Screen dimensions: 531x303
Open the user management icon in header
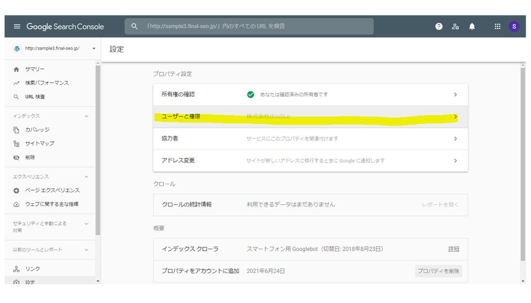click(455, 27)
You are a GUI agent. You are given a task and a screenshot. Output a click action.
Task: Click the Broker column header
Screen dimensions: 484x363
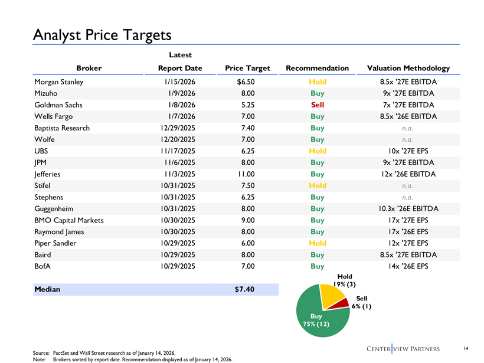click(89, 68)
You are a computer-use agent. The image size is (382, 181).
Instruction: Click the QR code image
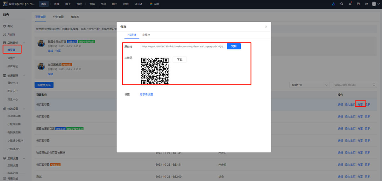click(x=155, y=71)
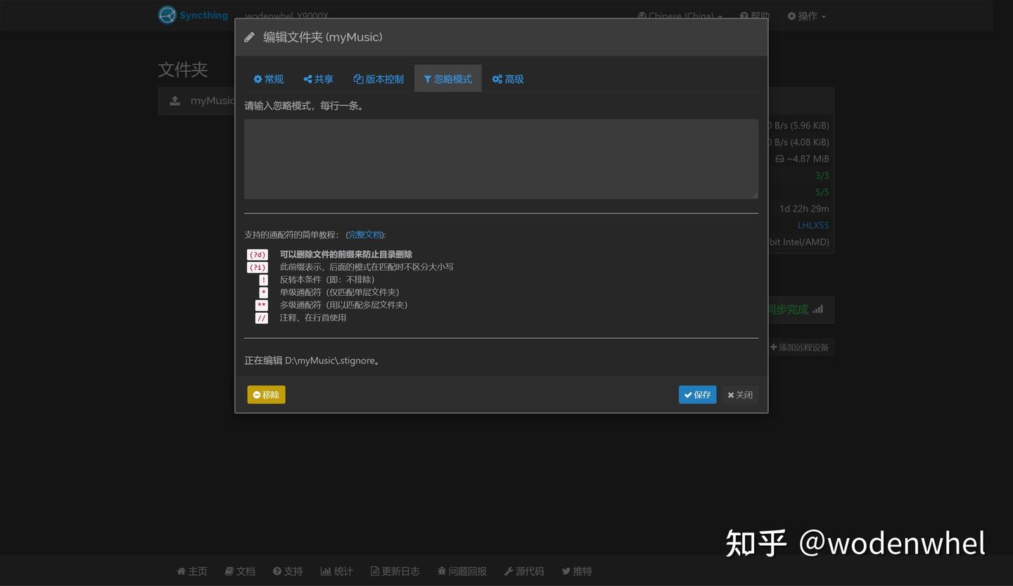This screenshot has width=1013, height=586.
Task: Save the ignore patterns with 保存
Action: [x=696, y=394]
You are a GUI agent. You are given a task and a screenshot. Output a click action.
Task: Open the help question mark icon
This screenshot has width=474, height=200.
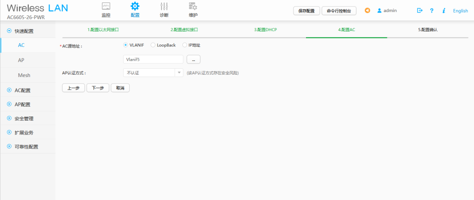pyautogui.click(x=432, y=11)
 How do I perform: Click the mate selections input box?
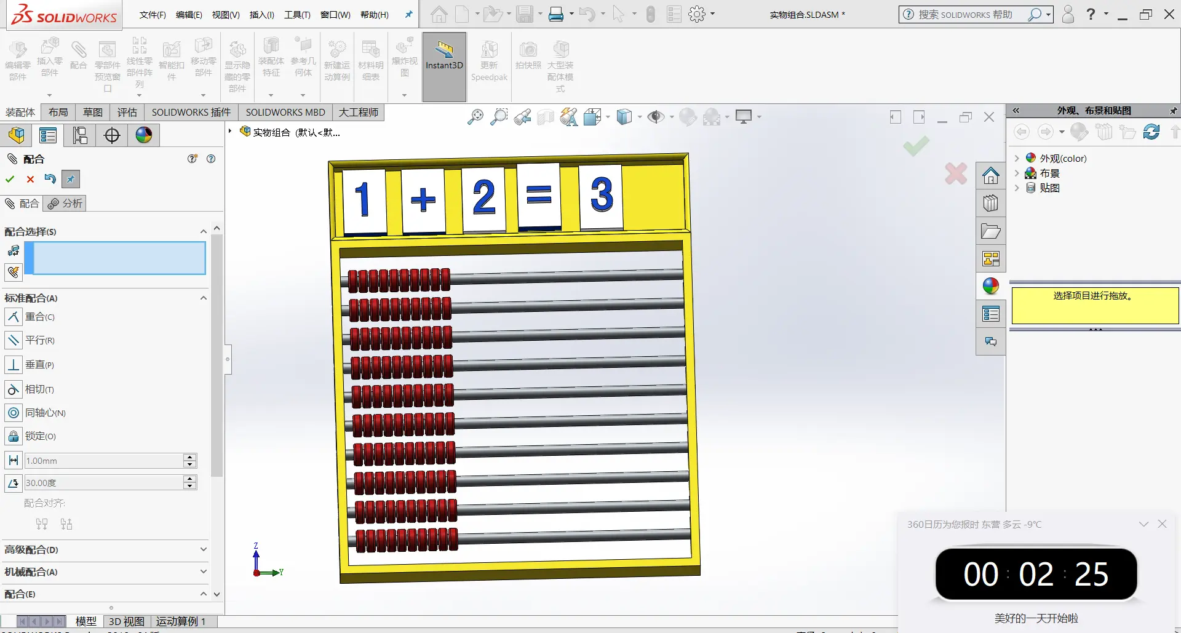119,258
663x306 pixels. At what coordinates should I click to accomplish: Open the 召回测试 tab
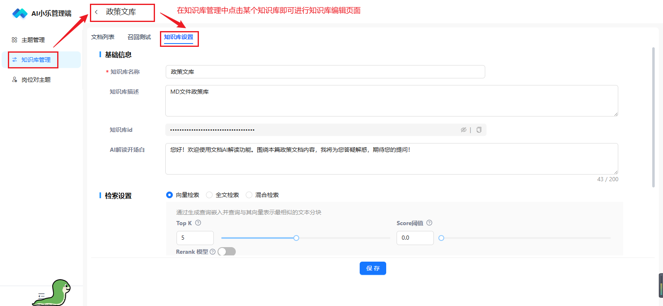tap(139, 37)
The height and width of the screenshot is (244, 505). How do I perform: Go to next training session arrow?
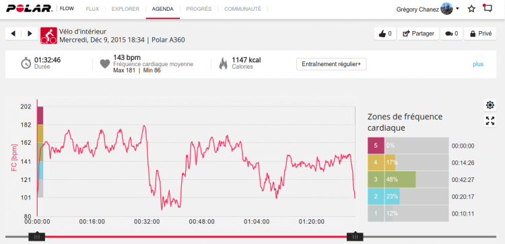click(30, 34)
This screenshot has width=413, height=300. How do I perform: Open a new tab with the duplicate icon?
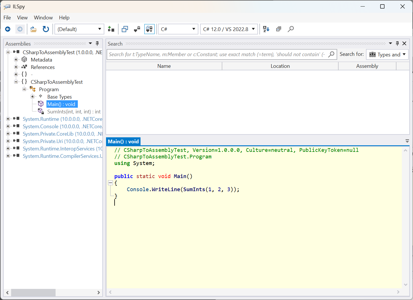[x=125, y=29]
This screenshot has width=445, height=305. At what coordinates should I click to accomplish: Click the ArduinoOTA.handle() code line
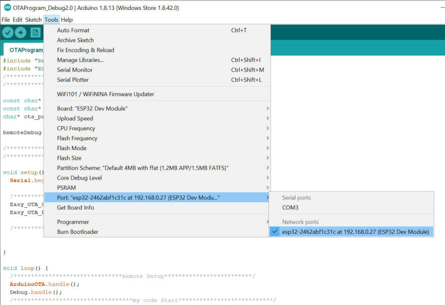pos(45,284)
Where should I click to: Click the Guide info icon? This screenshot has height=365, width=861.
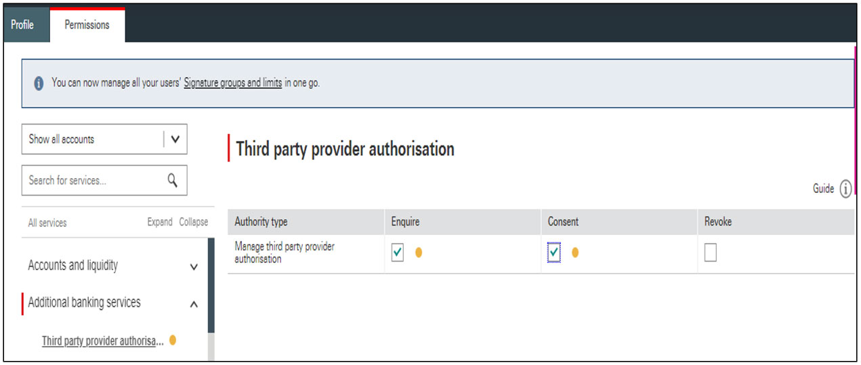(x=845, y=189)
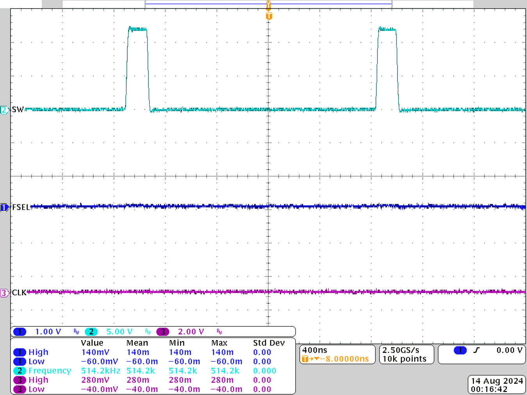Select the cyan Channel 2 badge showing 5.00 V
The height and width of the screenshot is (395, 527).
coord(91,331)
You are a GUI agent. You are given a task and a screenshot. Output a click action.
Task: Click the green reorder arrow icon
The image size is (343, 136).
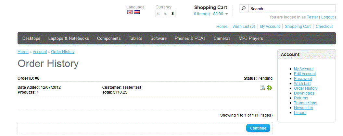tap(269, 87)
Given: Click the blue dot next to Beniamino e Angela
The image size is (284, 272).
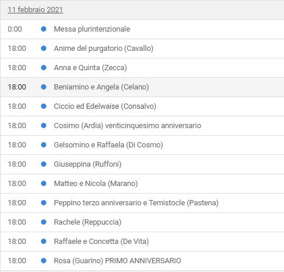Looking at the screenshot, I should pyautogui.click(x=44, y=87).
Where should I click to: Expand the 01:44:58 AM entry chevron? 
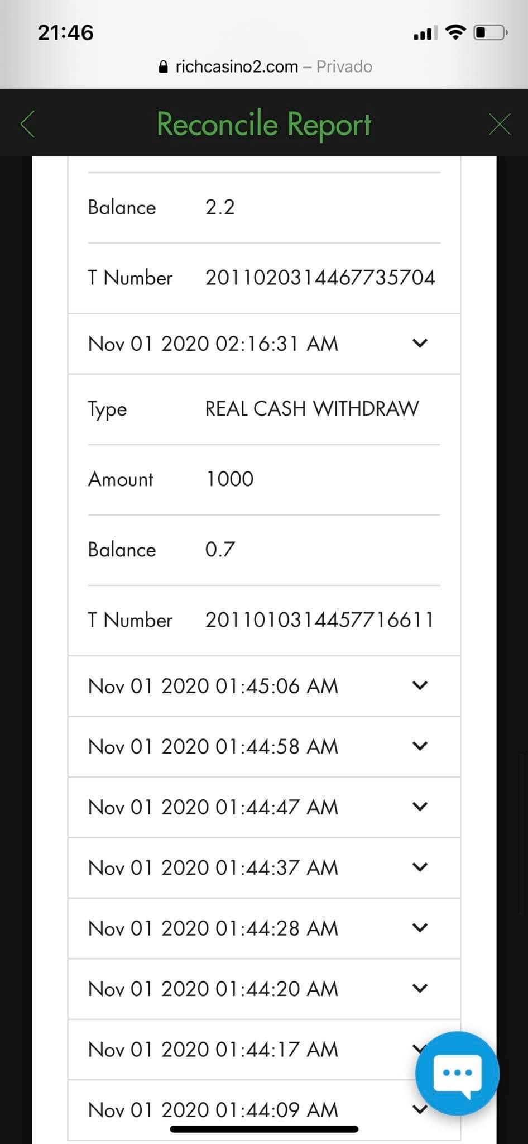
----------
> **DIRECTIONS FOR THIS TASK**:
Retype the entire listing exactly as it appears, dropping only the pictures.

> **ANSWER BOX**:
Screen dimensions: 531x303
Open the user management icon in header
click(455, 27)
You are a GUI agent. You are given a task and a screenshot. Output a click action.
Task: Click the Broker column header
Screen dimensions: 484x363
click(89, 68)
You are a computer-use agent. The image size is (382, 181).
Instruction: Click the QR code image
click(x=155, y=71)
This screenshot has width=1013, height=586.
Task: Save the ignore patterns with 保存
Action: [x=696, y=394]
You are a GUI agent. You are given a task and a screenshot. Output a click action.
Task: Open the help question mark icon
This screenshot has width=474, height=200.
pyautogui.click(x=432, y=11)
 How do I perform: Click the mate selections input box?
119,258
663x306 pixels. At what coordinates should I click to accomplish: Open the 召回测试 tab
tap(139, 37)
The height and width of the screenshot is (244, 505). How do I perform: Go to next training session arrow?
click(30, 34)
This screenshot has width=413, height=300. How do I perform: Open a new tab with the duplicate icon?
[x=125, y=29]
This screenshot has width=445, height=305. At what coordinates should I click to accomplish: Click the ArduinoOTA.handle() code line
pos(45,284)
Where should I click to: Click the Guide info icon? This screenshot has height=365, width=861.
(x=845, y=189)
Select the cyan Channel 2 badge showing 5.00 V
The height and width of the screenshot is (395, 527).
coord(91,331)
You are a GUI agent. You are given a task and a screenshot. Output a click action.
Task: Click the green reorder arrow icon
The image size is (343, 136).
tap(269, 87)
Given: Click the blue dot next to Beniamino e Angela
The image size is (284, 272).
Looking at the screenshot, I should pyautogui.click(x=44, y=87).
Where should I click to: Expand the 01:44:58 AM entry chevron? 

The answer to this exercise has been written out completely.